Sometimes I really like the way many Taiwanese can be completely oblivious to what is going on around them and the fact that people look at them because they are behaving strangely. It can seem so disarmingly charming and innocent. In the gym this morning, a young kid felt he needed to work on his dance steps to impress on his girl. He stood in front of a mirror wall making all these crazy moves with his legs to some vapid pop song. He wouldn't stop. I watched him for a while from the machine where I was working out as he kept repeating the same steps, only slightly adjusting his moves as the song changed (a while, btw, is the exact amount of time that you can secretly watch someone without being found out).
And yesterday on the bus on my way to the paper, a man in his 50s with headphones that seemed too big for his head because he was bald directed some symphony orchestra and marked the beat with his shiny head in big, exaggerated nods. Up, down, up, down. He just sat at the front of the bus where everybody could see him, completely lost in his music, head bobbing up and down and hands describing intricate patterns as he directed the orchestra performing in his head.

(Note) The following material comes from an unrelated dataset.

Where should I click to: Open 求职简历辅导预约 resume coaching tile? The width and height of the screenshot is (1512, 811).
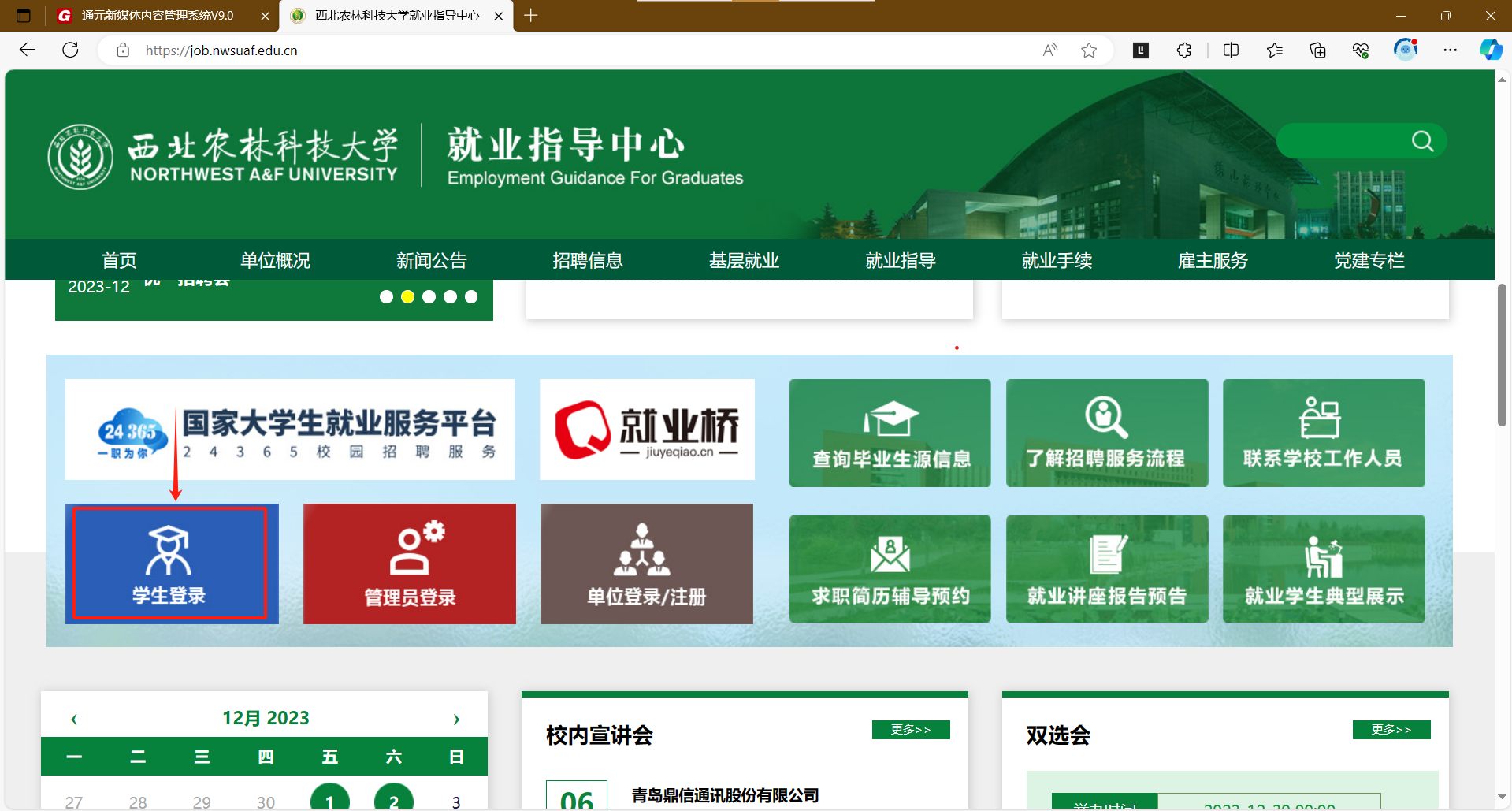pyautogui.click(x=890, y=569)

Then at other times times I really don't like this total obliviousness to the outside world. I don't know how many times I've seen people screaming and shouting over the most minute detail because it didn't suit them, deliberately stripping a person of their last shred of dignity. Very ugly. Or the woman ahead of me at Subway today who held up a long line of really hungry people (at least one) while talking on her mobile and ignoring the girl behind the counter who tried to find out what she wanted. Until, that is, the girl politely said that she would serve me while the woman finished her phone conversation. All of a sudden she heard the girl fine and broke off the conversation with a short "Later."
But maybe this is true of people in any big city with several million people where you eventually stop noticing the mass of people flowing through the streets, subway, department stores, buses.
Posted by Perry at October 13, 2005 09:47 AMYa totally true. I've lived in Taiwan for the past 7 years, and what you said about normal people here (not crazy, on drugs, etc.) being obliviousness is right on the dot. I still haven't figured out the psychology behind it. But I don't think it's a big city thing, cuz I've lived in 5+ cities (almost all in the US, however) in my life, and the Subway woman type incident only happens here with any frequency.